Settings
scrapy-webarchive
makes use of the following settings, in addition to Scrapy's settings. Note that all the settings are prefixed with SW_
.
Extensions
SW_EXPORT_URI
# Either configure the directory where the output should be uploaded to
SW_EXPORT_URI = "s3://scrapy-webarchive/"
SW_EXPORT_URI = "s3://scrapy-webarchive/{spider}/"
SW_EXPORT_URI = "s3://scrapy-webarchive/{year}/{month}/{day}/{spider}/"
# OR add the file name for full control of the output
SW_EXPORT_URI = "s3://scrapy-webarchive/output.wacz"
SW_EXPORT_URI = "s3://scrapy-webarchive/{spider}/output-{timestamp}.wacz"
SW_EXPORT_URI = "s3://scrapy-webarchive/{year}/{month}/{day}/{spider}-{timestamp}.wacz"
# Local (No scheme assumes it is "file://")
SW_EXPORT_URI = "file:///path/to/output/{spider}/"
SW_EXPORT_URI = "/path/to/output/{spider}/"
This is the output path of the WACZ file. Multiple variables can be added that allow dynamic generation of the output path.
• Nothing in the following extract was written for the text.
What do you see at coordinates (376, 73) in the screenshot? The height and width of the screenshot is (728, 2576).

Supported variables: spider
, year
, month
, day
and timestamp
.
SW_WACZ_TITLE
This setting defines the title of the WACZ used in the datapackage.json
, which is generated durning the WACZ creation. It will default to the spider name if it is not configured.
SW_WACZ_DESCRIPTION
This setting defines the description of the WACZ used in the datapackage.json
, which is generated durning the WACZ creation. It will default to the spider name if it is not configured. Defaults to:
This is the web archive generated by a scrapy-webarchive extension for the
spider. It is mainly for scraping purposes as it does not contain any js/css data. Though it can be replayed as bare HTML if the site does not depend on JavaScript.
Downloader middleware and spider middleware
SW_WACZ_SOURCE_URI
⚠️ Scraping against a remote source currently only supports AWS S3.
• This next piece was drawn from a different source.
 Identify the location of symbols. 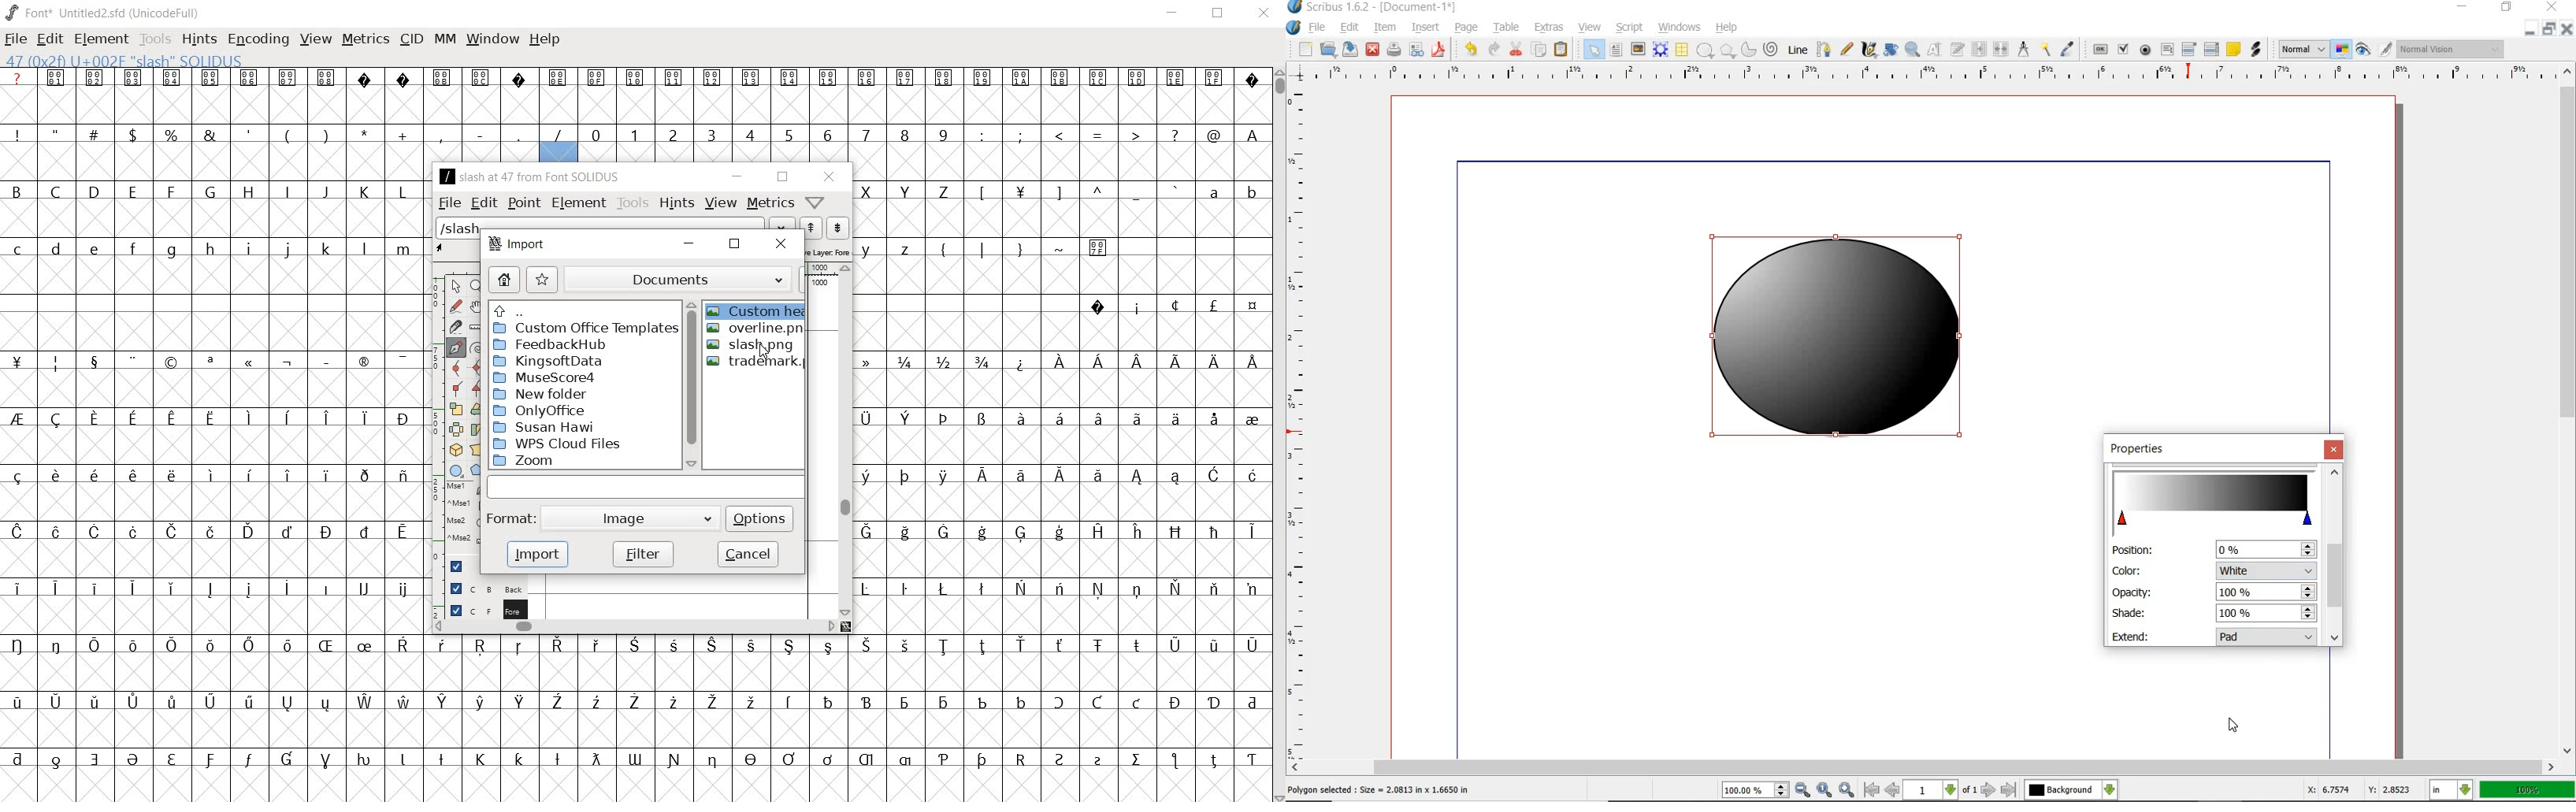
(1075, 192).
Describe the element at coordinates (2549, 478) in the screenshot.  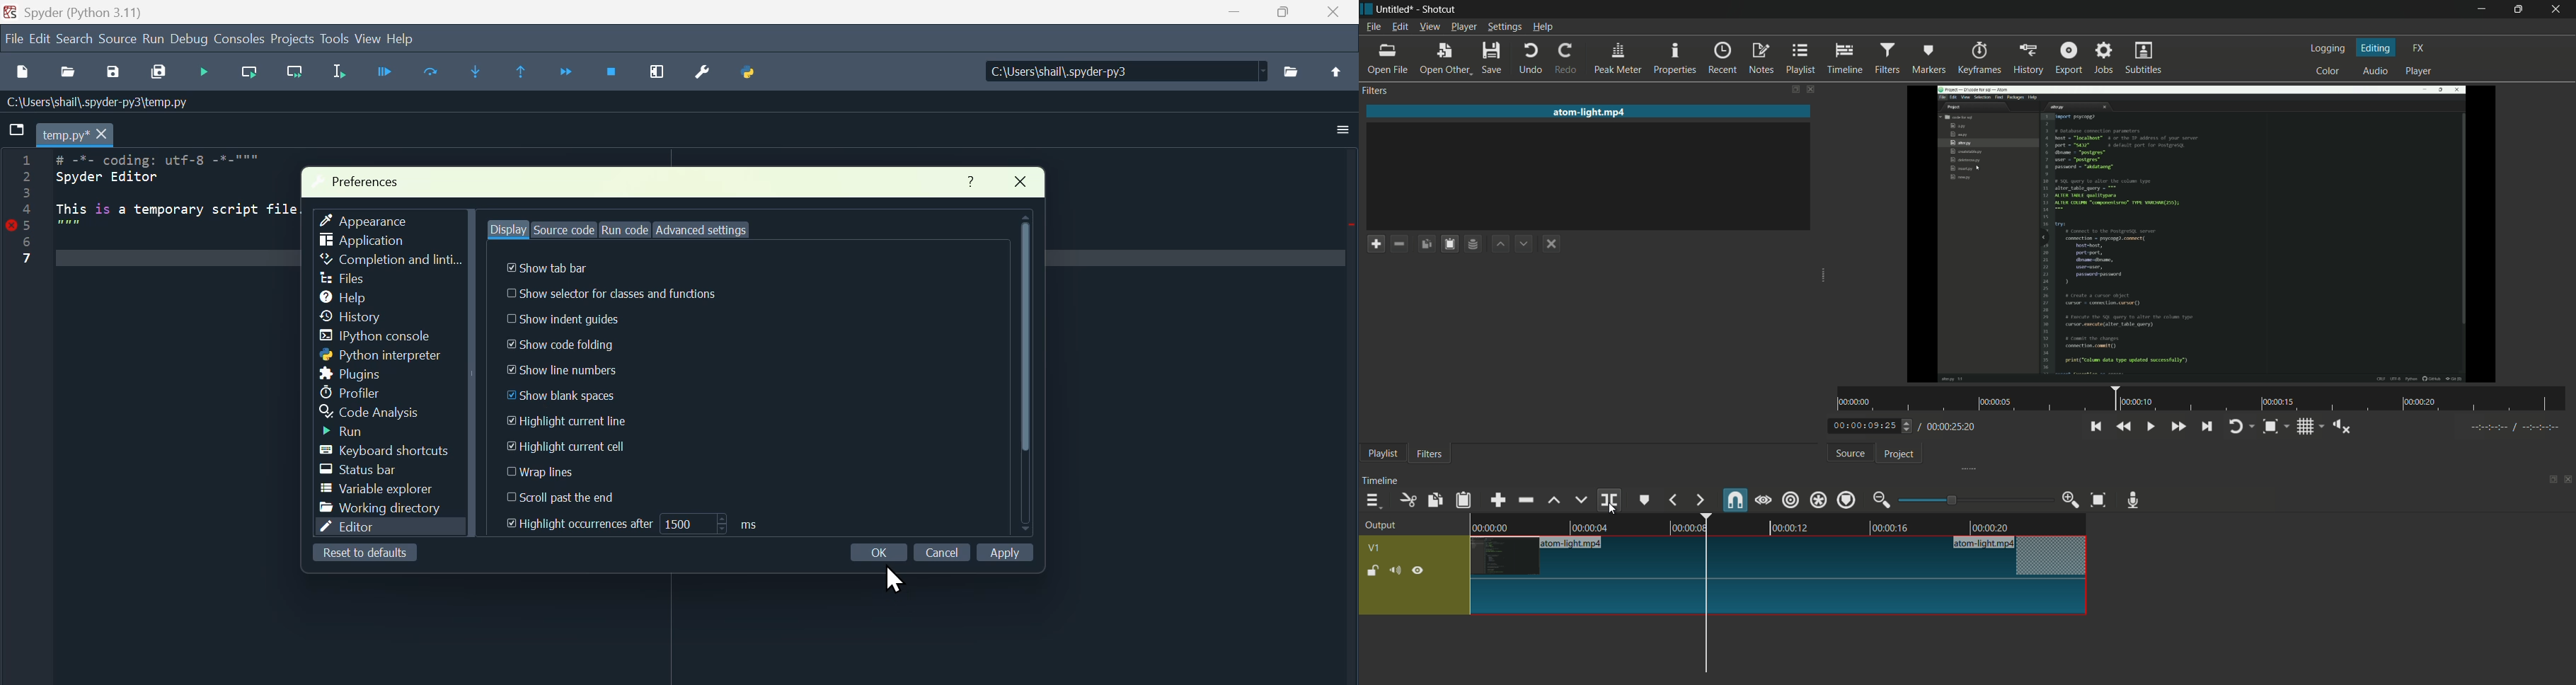
I see `change layout` at that location.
# "file://" must be explicitly added, unlike SW_EXPORT_URI where it makes an assumption if no scheme is added.
SW_WACZ_SOURCE_URI = "file:///Users/username/Documents/archive.wacz"
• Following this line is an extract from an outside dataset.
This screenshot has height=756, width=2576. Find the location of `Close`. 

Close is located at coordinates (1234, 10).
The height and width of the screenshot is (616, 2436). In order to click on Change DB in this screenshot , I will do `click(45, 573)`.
SW_WACZ_SOURCE_URI = "s3://scrapy-webarchive/archive.wacz"
# Allows multiple sources, comma seperated.
SW_WACZ_SOURCE_URI = "s3://scrapy-webarchive/archive.wacz,file:///Users/username/Documents/archive.wacz"
This setting defines the location of the WACZ file that should be used as a source for the crawl job.
SW_WACZ_CRAWL
Setting to ignore original start_requests
, just yield all responses found in WACZ. For more information see Iterating a WACZ archive index.
SW_WACZ_LOOKUP_STRATEGY
A setting that can be used in combination with SW_EXPORT_URI
and SW_WACZ_LOOKUP_TARGET
to automatically resolve the most relevant archive for scraping.
Supported strategies include after
and before
. However, the implementation of custom strategies is also supported. See Custom strategies.
SW_WACZ_LOOKUP_TARGET
This setting is used in combination with SW_WACZ_LOOKUP_STRATEGY
to determine the most relevant archive for scraping based on the specified time. The value must be an ISO 8601 formatted timestamp (YYYY-MM-DDTHH:MM:SS), representing the preferred point in time for file selection.
How It Works
When SW_EXPORT_URI
is set, SW_WACZ_LOOKUP_TARGET
helps locate the closest matching file based on time.
The strategy defined in SW_WACZ_LOOKUP_STRATEGY
determines how files are selected relative to this timestamp.
All of them are required in order to enable this feature.
⚠️ When SW_WACZ_SOURCE_URI
is set, these settings won't have any effect.
Example Scenarios
before
strategy: Selects the file with the closest last modified date before or exactly at the given timestamp.after
strategy: Selects the file with the closest last modified date after or exactly at the given timestamp.